Some Muslims are raising questions about the credibility of a lawsuit filed by a Muslim woman against a Wayne County judge alleging he forced her to remove her headscarf.

Majed Moughni, a Dearborn attorney who is Muslim, claims that the woman who filed the lawsuit was not wearing an Islamic headscarf — often called a hijab — but rather a fashionable garment. And Moughni notes that the woman didn’t protest when the judge asked her to remove it.

In flyers he said were distributed this week in metro Detroit, Moughni defended Judge Bill Callahan of Wayne County Circuit Court and criticized the Michigan chapter of the Council on American-Islamic Relations (CAIR), a co-plaintiff in the case that publicized the lawsuit. He said the lawsuit has brought negative feedback and is “a disservice to all Muslims.”

But CAIR and the woman’s attorney, Nabih Ayad, said Friday that Moughni is a lone wolf who has no community support and no authority to judge Islamic dress.

“Who made him an expert on hijab?” Ayad said.

Ayad filed the federal lawsuit against Callahan on behalf of Raneen Albaghdady, 32, of Dearborn Heights, on Aug. 26 after her courtroom appearance on June 16, in which she wanted to get her name changed. During the hearing, Callahan said, “No hats allowed in the courtroom.”

Albaghdady replied, “OK, it doesn’t matter” and took off her headscarf, according to a court transcript.

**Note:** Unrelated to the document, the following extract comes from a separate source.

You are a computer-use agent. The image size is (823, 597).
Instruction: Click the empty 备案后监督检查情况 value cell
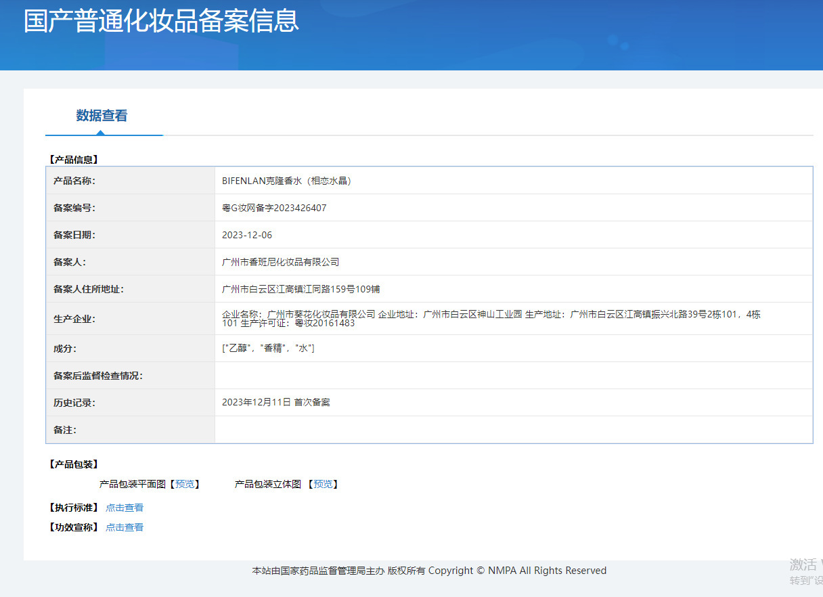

Moughni and some other Muslims say her action shows that she wasn’t serious about wearing hijab, which often refers to Islamic headscarves that Muslim women wear to cover their hair, but also refers to a modest style of dress in general.

Nadia Charara, a Muslim woman from Dearborn who wears hijab, opposes the lawsuit, saying: “I don’t understand why she took it off.”

But Ayad said that Albaghdady took off her headscarf because she was fearful of authority after living in Iraq under the rule of Saddam Hussein. And some Muslims said that Moughni failed to realize that there are variations on how to wear hijab, which is not incompatible with being stylish.

“He’s not the hijab police,” Dawud Walid, head of Michigan CAIR, said of Moughni.

Marquia Ziyad, a Muslim woman from Detroit who wears hijab, also supports the lawsuit, saying hijab is “part of our religion.”